**Direction**
Extend the passage on the revised loss payment pattern rules for P&C insurers, beginning right after its final sentence.

Under the new rules, in certain cases, the periods for determining loss payment, patterns are extended which will result in reduced loss reserves. For lines of business eligible for the three-year rules, the loss payment pattern rules are not changed. For lines of business subject to the 10-year rules, the 10-year period is extended for a maximum of 14 more years. If the 10-year period applies, the losses that would have been treated as paid in the 10th year, will be treated as paid in the 10th year and the subsequent years in an amount equal to the average of the losses treated as paid in the 7th, 8th, and 9th years. If not treated as paid before the 24th year after the accident year, they are treated as paid in that 24th year. The special rules for long-tail lines of business have been repealed. In addition, the election to use company specific loss payment patterns has been repealed. These changes will impose consistency amongst P&C insurers; depending on particular facts and circumstances, these rules may result in increased federal taxes.
Adjustments resulting from the transition to the new rules for pre-effective date losses are spread over such year and the succeeding seven tax years.

**Supplied data**
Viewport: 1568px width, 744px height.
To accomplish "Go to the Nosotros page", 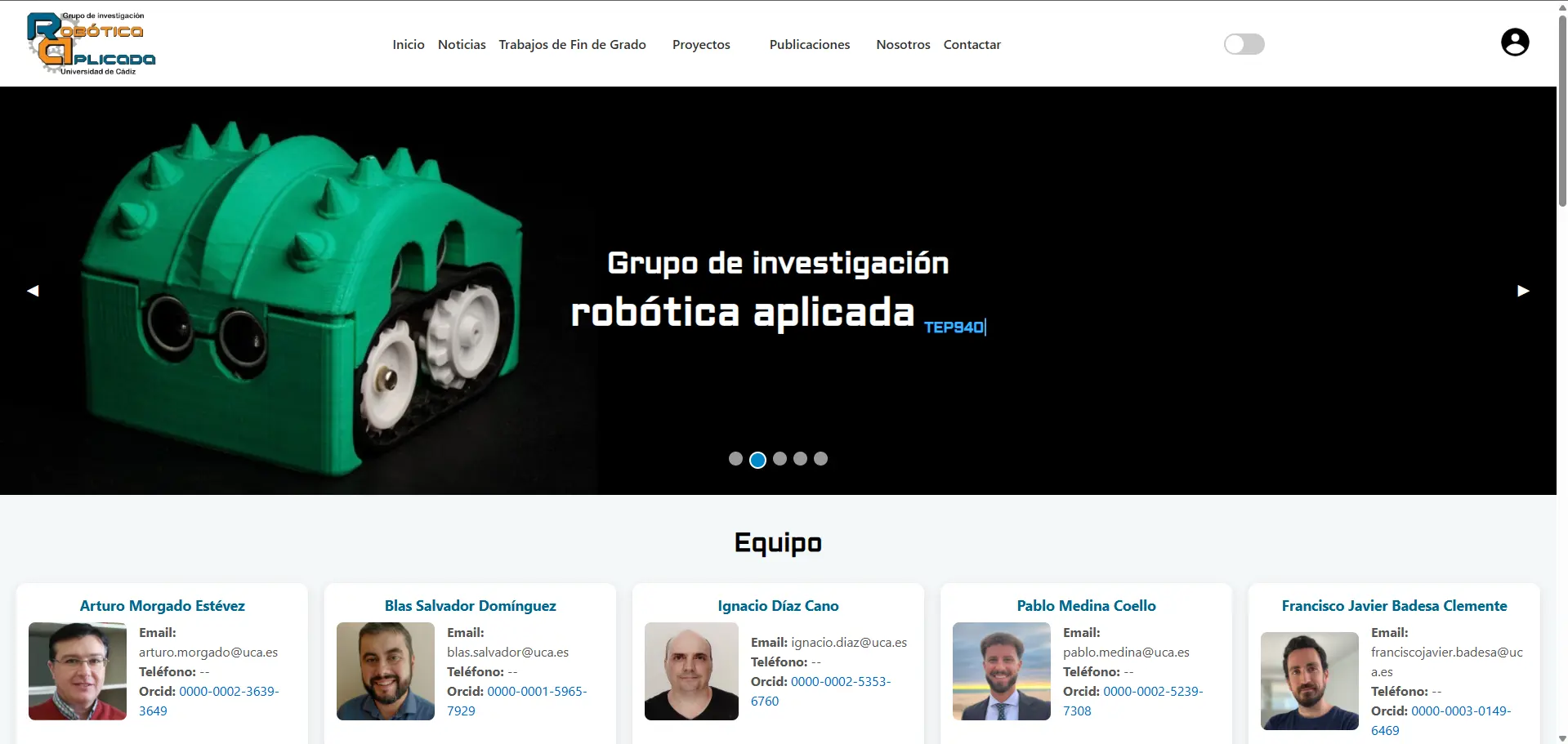I will tap(902, 45).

**Answer to this task**
Modification of Proration Rules
Under pre-tax reform section 832(b)(5), P&C insurance companies were required to reduce losses by 15 percent of (1) the insurer’s tax-exempt interest, (2) the deductible portion of dividends received (with special rules for dividends received from affiliates), and (3) the increase for the taxable year in the cash value of life insurance, endowment, or annuity contracts the company owns. The final legislation amends section 832(b)(5) to adjust the factor by which the loss reserves are reduced to align to the reduction in the corporate tax rate. Under the new rules, the applicable percentage reduction is 5.25 percent divided by the highest rate in effect. Thus, if the highest rate is 35 percent, the applicable percentage is 15 percent. If the highest rate is 21 percent, the applicable percentage is 25 percent. The provision generally operates to conform the proration rules, which prohibit a deduction for losses funded with untaxed earnings, to the new corporate tax rate.
Net Operating Losses
The final legislation amended section 172 to eliminate the loss carryback provisions and to provide an unlimited carryforward period for corporations. Under the new rules, losses are available to offset only 80 percent of taxable income.
The final legislation includes a favorable special rule applicable to P&C insurance companies. Specifically, despite the amendments to section 172, a P&C insurance company is allowed to carry losses back for 2 years and forward for 20 years and to apply losses against 100 percent of taxable income.
The changes are effective for losses arising in taxable years ending after December 31, 2017.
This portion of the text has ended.